You see, I like to dream of Carribean islands and large sailboats.
Bro
Reposting my criteria for valuation of Teuton stock:
My baseline valuation for TUO right now, assuming no gold discoveries and no new options for this year is $.23 USD per share. This includes only the existing assets - cash, incoming options payments and stock due (at current market value), claims as they stand on the balance sheet (which is declining every year as option payments come in, so it's a very low number), bonds, and property.
There is also about $4 million in tax loss carryforwards (TLC) which would be useful to a profitable company acquiring TUO, so another $.10 there, but only in a takeover situation.
Treaty Creek value for the KSM project - I am assuming 1% of total project cost for Treaty Creek tunnel rights, or 1% of $5 Billion, or $50 million, of which 20% ($10 million) would be for TUO - $.25 USD per share. Keep in mind that a deal for the tunnel rights could also include a buyout of Teuton's NSR or the 20% T/C stake. A lot depends on this deal for the Teuton stock price.
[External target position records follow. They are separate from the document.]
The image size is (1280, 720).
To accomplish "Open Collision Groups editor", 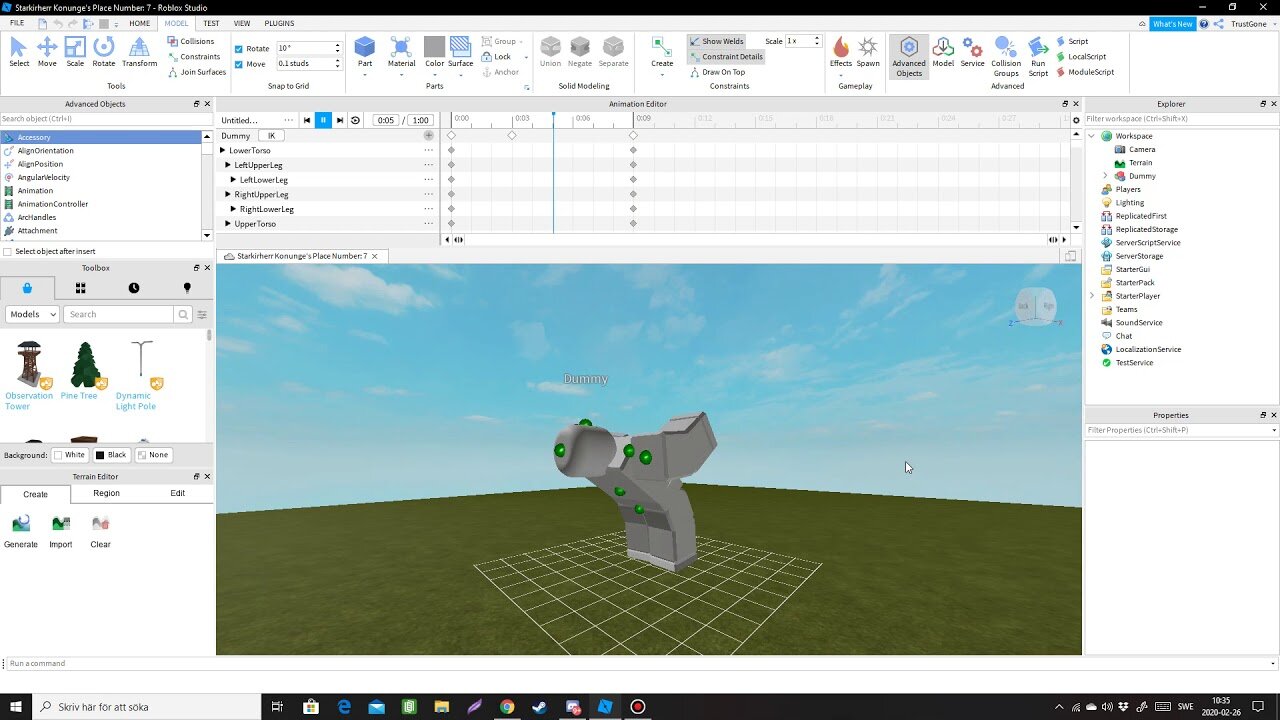I will [x=1006, y=57].
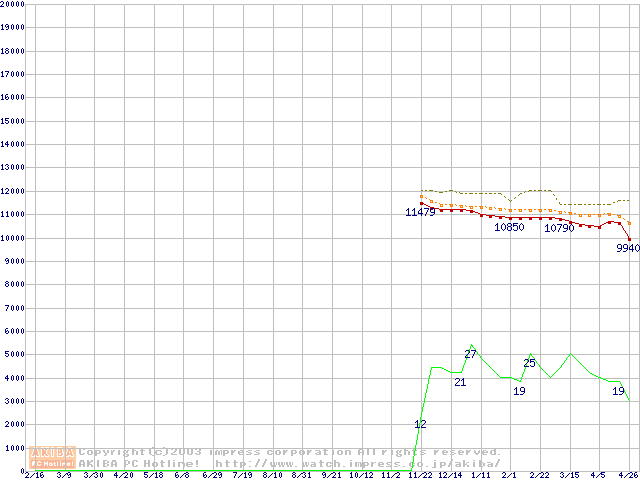This screenshot has width=640, height=480.
Task: Select the 15000 value on the y-axis
Action: click(12, 121)
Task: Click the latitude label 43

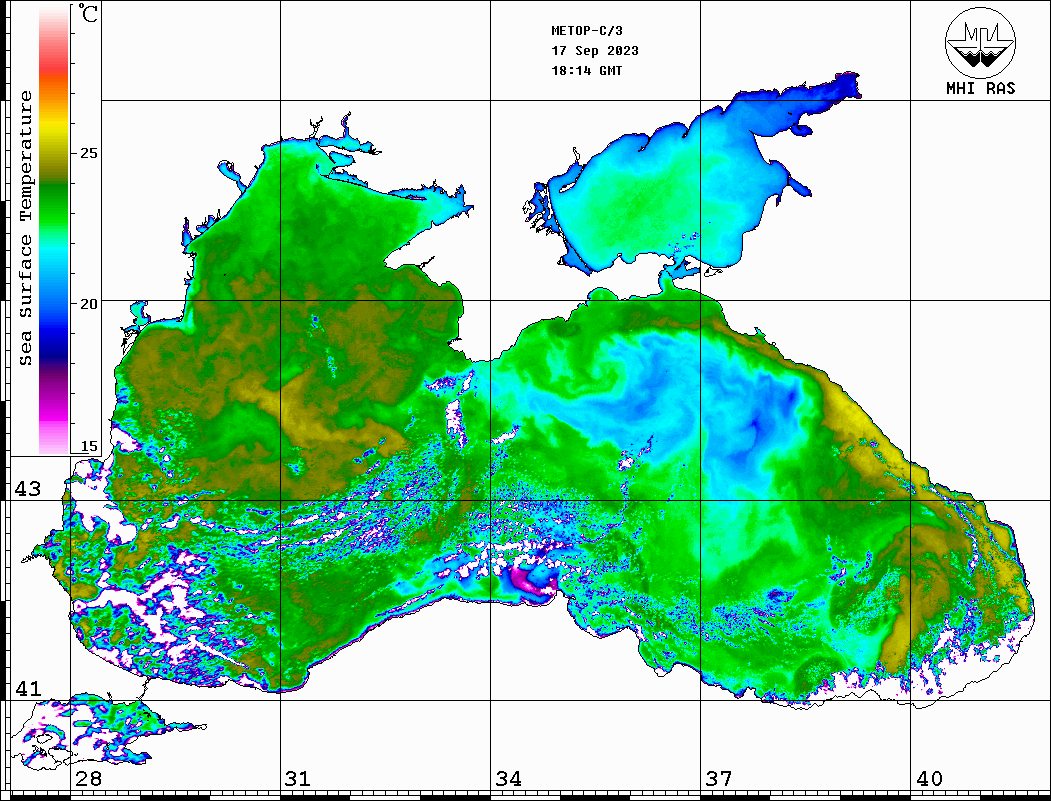Action: pos(26,489)
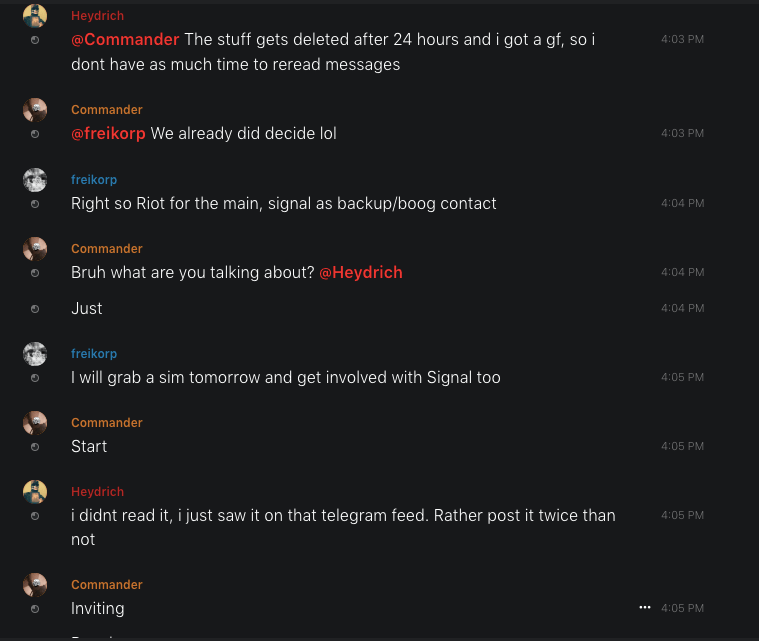Select Commander's avatar beside the "Bruh" message

(x=35, y=249)
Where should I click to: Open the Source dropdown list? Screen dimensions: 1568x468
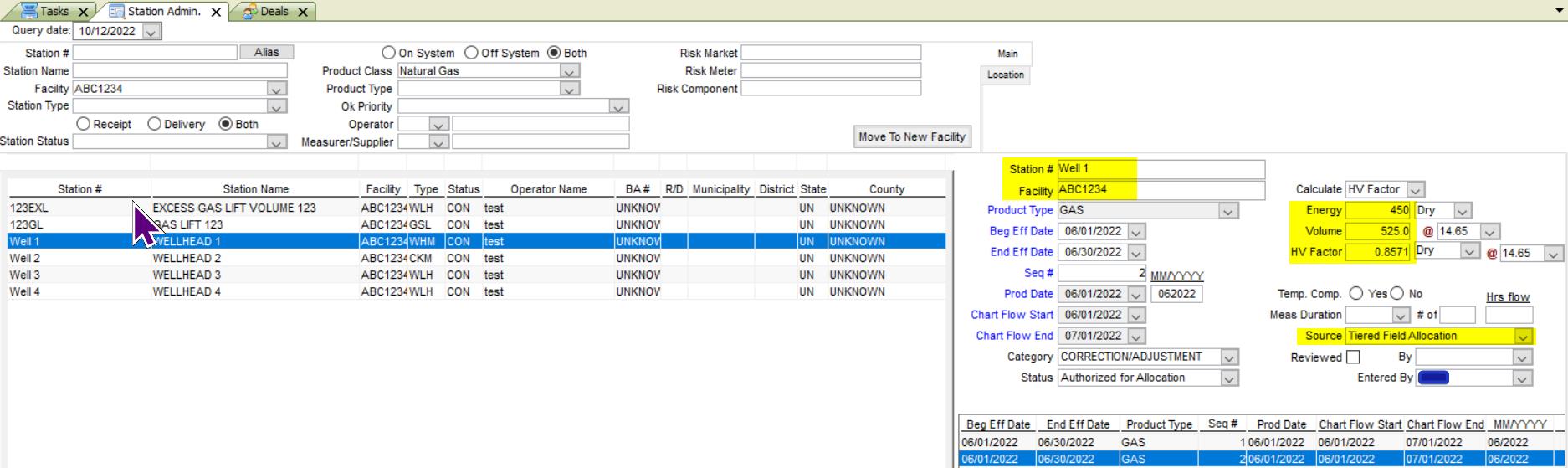coord(1523,337)
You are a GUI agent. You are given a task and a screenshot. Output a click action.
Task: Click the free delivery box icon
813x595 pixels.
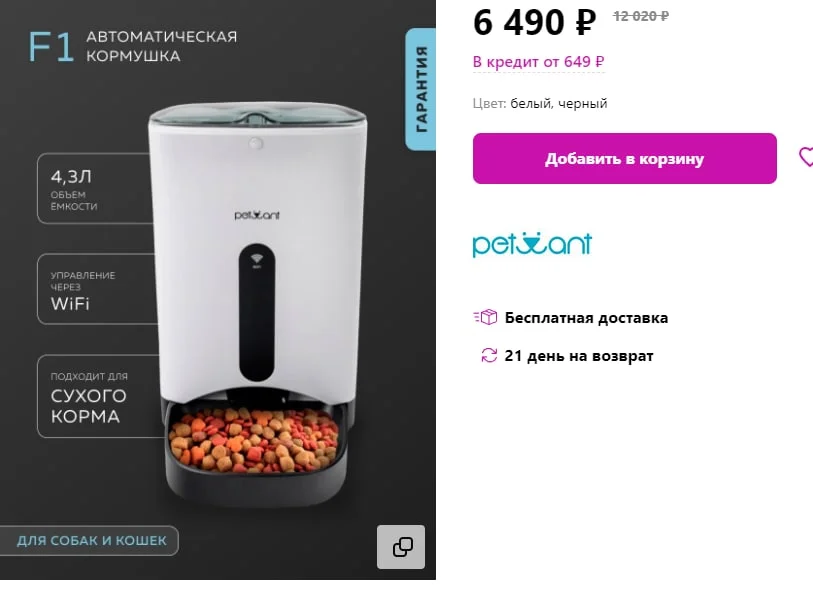click(x=485, y=317)
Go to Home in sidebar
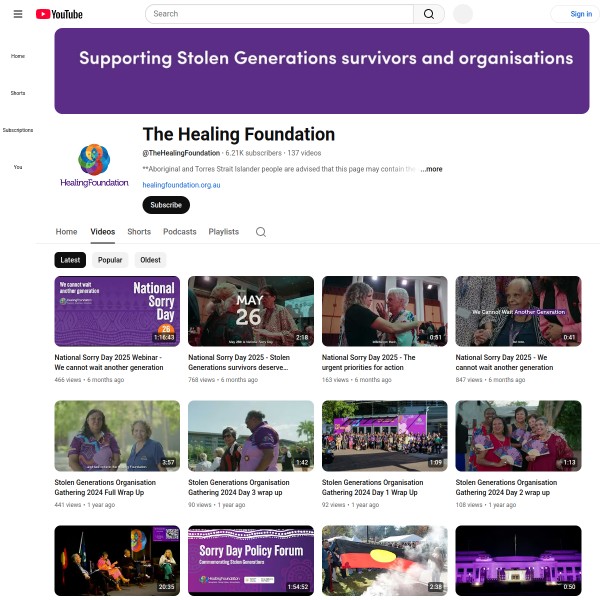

I am valuing every 1 million economic oz. Au found at Treaty Creek as follows:
$40 million for value of gold in the ground based on Cipher Research data showing $40 per oz. for projects that are in development. This is based on over 200 actual transactions over more than 20 years. [If you don't consider Treaty Creek to be in development, use $31 per oz. which is the Cipher Research median number for Canadian gold in the ground that is not under development]. So for every 1 million ounces found, $8 million (20%) would be for TUO, or $.20 per share USD. For 6 million ounces, $1.20/share for 7 million oz. $1.40/share. This would also be true of new discoveries on Teuton properties, pro rated if Teuton does not own 100%, as with some of the properties jointly owned with Silver Grail, etc. The discovery would have to be economic.
The TUO NSR on Treaty Creek is a bit fuzzy since I don't know where they have .98%, or where they have .49%. I use .49% for the NSR number and $1250/oz. as the price of gold. So I get $.15 per share US$ for every million oz. less transportation and refining costs,
as it is mined in the future. To be conservative I use net $.10/share. This is also true of the Teuton optioned properties such as the Pretium or Tudor options, where Teuton has NSR's.
If the price of gold changes I add/subtract 2% to the valuation for every 1% that gold increases/decreases. This reflects the fact that mining stock prices (especially juniors) move more than the price of gold. If gold increases 50% to $1995/oz Teuton stock approximately doubles.
I am assuming that TUO will not be paying anything for the Treaty Creek project after a production decision has been made - I think they will do a transaction to get out of the project and convert it to cash, possibly retaining the NSR. The TUO business model is project generation, not mining.
I assume about $1 CDN = $.75 US$
Open to input on these assumptions as always. Do your own DD as I am not an authority on anything.